Gente de Los Ángeles: Hora de dar las gracias
El coronavirus afecta todos los ámbitos de nuestras vidas. Ya lo sabemos, lo sentimos. Estamos alarmados. El virus nos sume en el temor por nuestro presente y la incertidumbre por el futuro.
En la comunidad latina de Los Ángeles, del sur de California, se le agrega la angustia por la situación económica: decenas de miles han perdido sus empleos. Otros ven que sus pequeños negocios, levantados con sacrificios durante muchos años, se derrumban en el curso de pocas semanas. Y están los miles y miles que desde ya carecían de trabajo, de techo, que vivían día a día.
Y sin embargo, la vida continúa. ¡La vida debe continuar!
La latina es una comunidad acostumbrada al descuido de las autoridades, cuando no al temor de aquellos inmigrantes que están aquí sin permiso. Es un grupo sufrido.

※ ※ ※

**Lista de tareas**
**A.** Copia literalmente el fragmento del texto sobre la comunidad latina de Los Ángeles que empieza con las palabras que contienen "En la comunidad" y termina con "vida debe continuar!".
**B.** Prosigue el texto sobre la comunidad latina de Los Ángeles frente al coronavirus a partir de su última oración.

**Datos de origen**

※ ※ ※

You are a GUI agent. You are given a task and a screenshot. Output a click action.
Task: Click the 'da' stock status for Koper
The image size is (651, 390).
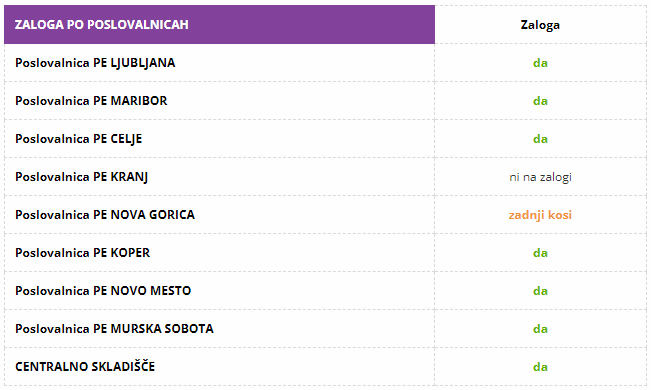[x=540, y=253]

※ ※ ※

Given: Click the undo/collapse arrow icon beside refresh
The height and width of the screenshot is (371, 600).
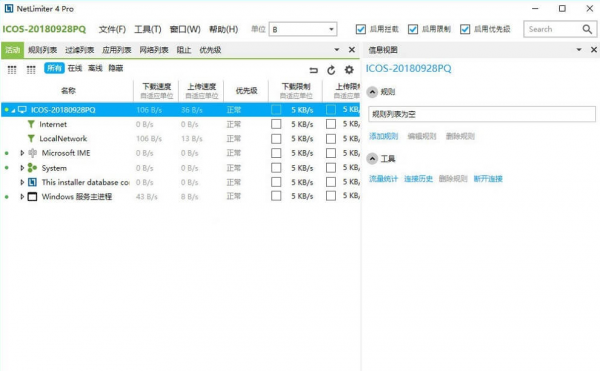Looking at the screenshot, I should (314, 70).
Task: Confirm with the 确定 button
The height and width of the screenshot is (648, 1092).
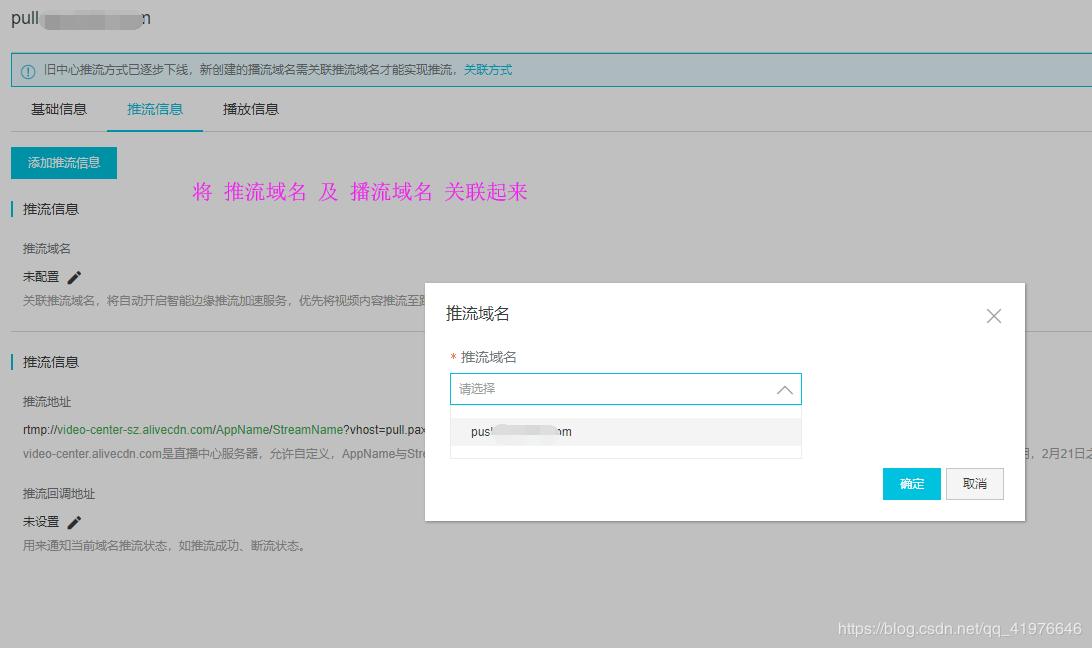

※ ※ ※

**Lista de respuestas**
**A.**
En la comunidad latina de Los Ángeles, del sur de California, se le agrega la angustia por la situación económica: decenas de miles han perdido sus empleos. Otros ven que sus pequeños negocios, levantados con sacrificios durante muchos años, se derrumban en el curso de pocas semanas. Y están los miles y miles que desde ya carecían de trabajo, de techo, que vivían día a día.
Y sin embargo, la vida continúa. ¡La vida debe continuar!

**B.**
Y el coronavirus se ha ensañado con esta comunidad de color más que con el término medio de la población.
¿Cómo reacciona la gente? ¿Cómo ayudan los latinos de Los Ángeles a sus prójimos? ¿Qué tipo de sacrificio se exige, se espera, se recibe de nuestra gente en esta parte del mundo?
Un señor que estaba por lanzar una línea de ropa de moda se queda sin el negocio, pero comienza a diseñar mascarillas, las hace con apliques, bordadas, artísticas, coloridas, típicas, bellas, y regala más de mil a quienes las necesitan, no por ser artísticas, sino por ser útiles para prevenir el contagio. Eruvey Tapia, escribe Araceli Martínez en La Opinión, es de Nayarit, México. La gente, dice, le paga por propia iniciativa, pero él no pide. Así ayuda.
Vicente García de Guanajuato, cuenta Jacqueline García en la misma publicación, dona sangre en esta ciudad desde hace un año. Cuando ordenaron quedarse en casa, que no salga sin la máscara, decidió a pesar de todo seguir donando, porque la gente lo necesita. Se presentó, casi el único, en el hospital, y siguió dando.
En el centro de Los Ángeles, Guerrilla Tacos, un pequeño restaurante mexicano, vende una canasta de varias libras de tacos. De carne, de pollo. Al costo. Y de regalo, agrega un cartón de huevos y un paquete de rollos de papel higiénico. Para quien lo necesite, dice Westley Avila, el chef de 41 años.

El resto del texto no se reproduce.